By Yuzo Saeki and Huw Jones

TOKYO/BRUSSELS, Feb 25 (Reuters) - Plunging exports drove Japan's trade deficit to a record high in January and caused a sharp contraction in Germany as EU plans took shape to bolster financial supervision blamed for exacerbating the global crisis.

Car exports from the world's second largest economy fell by two-thirds from a year earlier, as Japan's overall exports fell by 45.7 percent to hit a 10-year low in value.

"Exports to Asia, particularly to China, are tumbling at about the same pace as shipments to the United States, signalling that even China's economy may be shrinking," said Takeshi Minami, chief economist at Norinchukin Research Institute.

Shrinking exports pushed Japan's trade deficit to a record 952.6 billion yen ($9.82 billion), in an export-oriented country where sales of major brands in cars, technology and other sectors have been major drivers of growth.

A sharp drop in exports was also blamed for a record 2.1 percent contraction in Europe's biggest economy as Germany's gross domestic product (GDP) in the final quarter of 2008 posted its worst performance since reunification in 1990.

"The outlook for the current quarter is anything but good," said Ulrike Kastens, economist at Sal. Oppenheim. "There are still no signs of a recovery."

Aiming to stabilise rapidly slowing economies, governments continue to offer stimulus and even direct investment in major lenders, while reforming oversight to instil greater market confidence.

A draft report to the European Commission seen by Reuters on Wednesday said financial sector oversight across the 27-nation European Union was too weak and in need of urgent repair.

Two new pan-EU bodies should be set up to monitor risks and improve coordination, according to the draft report prepared by a group headed by former French central bank boss Jacques de Larosiere.

The draft is a blueprint for how the EU is expected to tackle financial sector supervision, blamed for being too weak to prevent the global crisis or to restore the confidence now needed to stabilise roiled markets.

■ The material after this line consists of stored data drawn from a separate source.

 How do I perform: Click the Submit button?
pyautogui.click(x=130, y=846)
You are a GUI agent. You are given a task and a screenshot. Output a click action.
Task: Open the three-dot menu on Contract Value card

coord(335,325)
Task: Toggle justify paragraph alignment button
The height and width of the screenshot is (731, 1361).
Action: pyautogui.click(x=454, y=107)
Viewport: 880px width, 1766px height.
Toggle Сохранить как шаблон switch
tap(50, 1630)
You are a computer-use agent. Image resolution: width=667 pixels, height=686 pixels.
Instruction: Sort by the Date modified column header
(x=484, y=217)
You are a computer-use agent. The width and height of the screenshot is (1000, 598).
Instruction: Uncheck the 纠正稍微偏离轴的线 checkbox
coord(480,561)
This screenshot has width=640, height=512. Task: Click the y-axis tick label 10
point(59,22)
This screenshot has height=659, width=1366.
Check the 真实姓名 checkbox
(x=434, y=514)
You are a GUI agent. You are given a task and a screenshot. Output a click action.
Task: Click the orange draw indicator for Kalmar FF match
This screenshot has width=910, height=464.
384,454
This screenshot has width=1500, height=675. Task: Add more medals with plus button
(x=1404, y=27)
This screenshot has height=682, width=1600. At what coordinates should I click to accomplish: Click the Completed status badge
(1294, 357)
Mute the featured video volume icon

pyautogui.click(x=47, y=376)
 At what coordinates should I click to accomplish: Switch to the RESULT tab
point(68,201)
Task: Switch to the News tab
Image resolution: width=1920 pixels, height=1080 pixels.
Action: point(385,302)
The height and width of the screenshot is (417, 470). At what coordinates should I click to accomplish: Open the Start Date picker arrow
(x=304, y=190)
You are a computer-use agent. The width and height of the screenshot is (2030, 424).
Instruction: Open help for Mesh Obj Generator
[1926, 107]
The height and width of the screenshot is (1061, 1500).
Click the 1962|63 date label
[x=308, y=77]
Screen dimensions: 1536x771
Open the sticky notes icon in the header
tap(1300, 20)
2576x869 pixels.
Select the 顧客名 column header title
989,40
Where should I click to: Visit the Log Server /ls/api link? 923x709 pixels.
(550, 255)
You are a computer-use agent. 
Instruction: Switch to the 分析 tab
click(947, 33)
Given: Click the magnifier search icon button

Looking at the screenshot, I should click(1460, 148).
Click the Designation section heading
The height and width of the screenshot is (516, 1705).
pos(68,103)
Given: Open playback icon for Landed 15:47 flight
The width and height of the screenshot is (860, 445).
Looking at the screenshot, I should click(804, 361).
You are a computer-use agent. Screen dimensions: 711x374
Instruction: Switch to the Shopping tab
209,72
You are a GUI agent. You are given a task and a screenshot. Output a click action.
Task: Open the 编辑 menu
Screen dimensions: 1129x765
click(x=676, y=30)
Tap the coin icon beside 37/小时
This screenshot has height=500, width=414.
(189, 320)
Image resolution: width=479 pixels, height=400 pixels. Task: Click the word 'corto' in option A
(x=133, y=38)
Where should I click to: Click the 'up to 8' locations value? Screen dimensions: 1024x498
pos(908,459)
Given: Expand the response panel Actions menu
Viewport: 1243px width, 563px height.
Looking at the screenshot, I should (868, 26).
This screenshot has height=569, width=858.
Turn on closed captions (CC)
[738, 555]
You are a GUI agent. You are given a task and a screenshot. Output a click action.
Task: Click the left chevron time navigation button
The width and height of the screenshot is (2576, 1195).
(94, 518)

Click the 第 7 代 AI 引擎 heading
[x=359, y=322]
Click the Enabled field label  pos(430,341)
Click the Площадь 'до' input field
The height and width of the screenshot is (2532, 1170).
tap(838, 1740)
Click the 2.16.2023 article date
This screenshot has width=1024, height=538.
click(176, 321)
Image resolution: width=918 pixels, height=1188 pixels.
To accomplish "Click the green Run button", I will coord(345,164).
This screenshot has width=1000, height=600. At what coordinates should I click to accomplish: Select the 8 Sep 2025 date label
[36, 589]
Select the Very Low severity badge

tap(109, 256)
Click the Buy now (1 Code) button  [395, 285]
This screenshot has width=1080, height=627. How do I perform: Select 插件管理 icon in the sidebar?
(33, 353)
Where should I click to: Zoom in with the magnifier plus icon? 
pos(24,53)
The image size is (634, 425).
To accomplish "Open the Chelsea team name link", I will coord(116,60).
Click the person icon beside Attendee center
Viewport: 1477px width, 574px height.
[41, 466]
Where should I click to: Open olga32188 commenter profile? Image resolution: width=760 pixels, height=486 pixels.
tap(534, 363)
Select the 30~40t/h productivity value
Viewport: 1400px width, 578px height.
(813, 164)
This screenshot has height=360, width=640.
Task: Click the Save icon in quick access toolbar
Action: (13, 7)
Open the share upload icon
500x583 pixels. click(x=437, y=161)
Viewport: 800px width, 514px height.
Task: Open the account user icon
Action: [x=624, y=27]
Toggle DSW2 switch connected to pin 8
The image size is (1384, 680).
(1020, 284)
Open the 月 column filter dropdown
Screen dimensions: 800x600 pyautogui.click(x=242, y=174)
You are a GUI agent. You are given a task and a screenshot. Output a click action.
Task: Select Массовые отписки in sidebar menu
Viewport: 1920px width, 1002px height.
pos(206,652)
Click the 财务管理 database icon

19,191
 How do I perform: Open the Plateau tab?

"A European System of Financial Supervisors should be set up. This ESFS should be a decentralised network," it said.

It also recommended a new "European Systemic Risk Council" be chaired by the ECB and include representatives of banking, insurance and securities supervisors.

NATIONALISATION JITTERS

In Asia Japanese stocks managed to shake off the bad export news with the Nikkei average gaining 2.65 percent, encouraged by a report in the Nikkei business newspaper which said the government is considering using public funds to buy stocks directly from the market.

While investors cheered that news, jitters over too much state ownership persist, drawing an assurance by Federal Reserve Chairman Ben Bernanke on Tuesday that battered U.S. banks should be able to weather the steepest downturn in decades without being fully nationalised.

"I don't see any reason to destroy the franchise value or to create the huge legal uncertainties of trying to formally nationalise a bank when it just isn't necessary," Bernanke told the Senate Banking Committee.

British Finance Minister Alistair Darling touched on the same sensitive topic in an opinion piece in the Financial Times newspaper on Wednesday: "It is important that the banks' equity will continue to be owned by institutional and individual investors as well as by the government."

The UK said last month it would convert preferred shares it holds in Royal Bank of Scotland, raising a stake of 58 percent it already holds in the lender.

Darling is expected to unveil details of the government's asset protection scheme in the next few days to help prevent full nationalisation of the country's top banks.

France is also poised to take preferred shares and an eventual 20 percent stake in what will be the country's second largest bank pending a planned merger between Banque Populaire and Groupe Caisse d'Epargne, a highly placed government source told Reuters.

French President Nicolas Sarkozy has been criticised over the expected appointment of the president's deputy chief of staff, Francois Perol, as head of the new merged bank.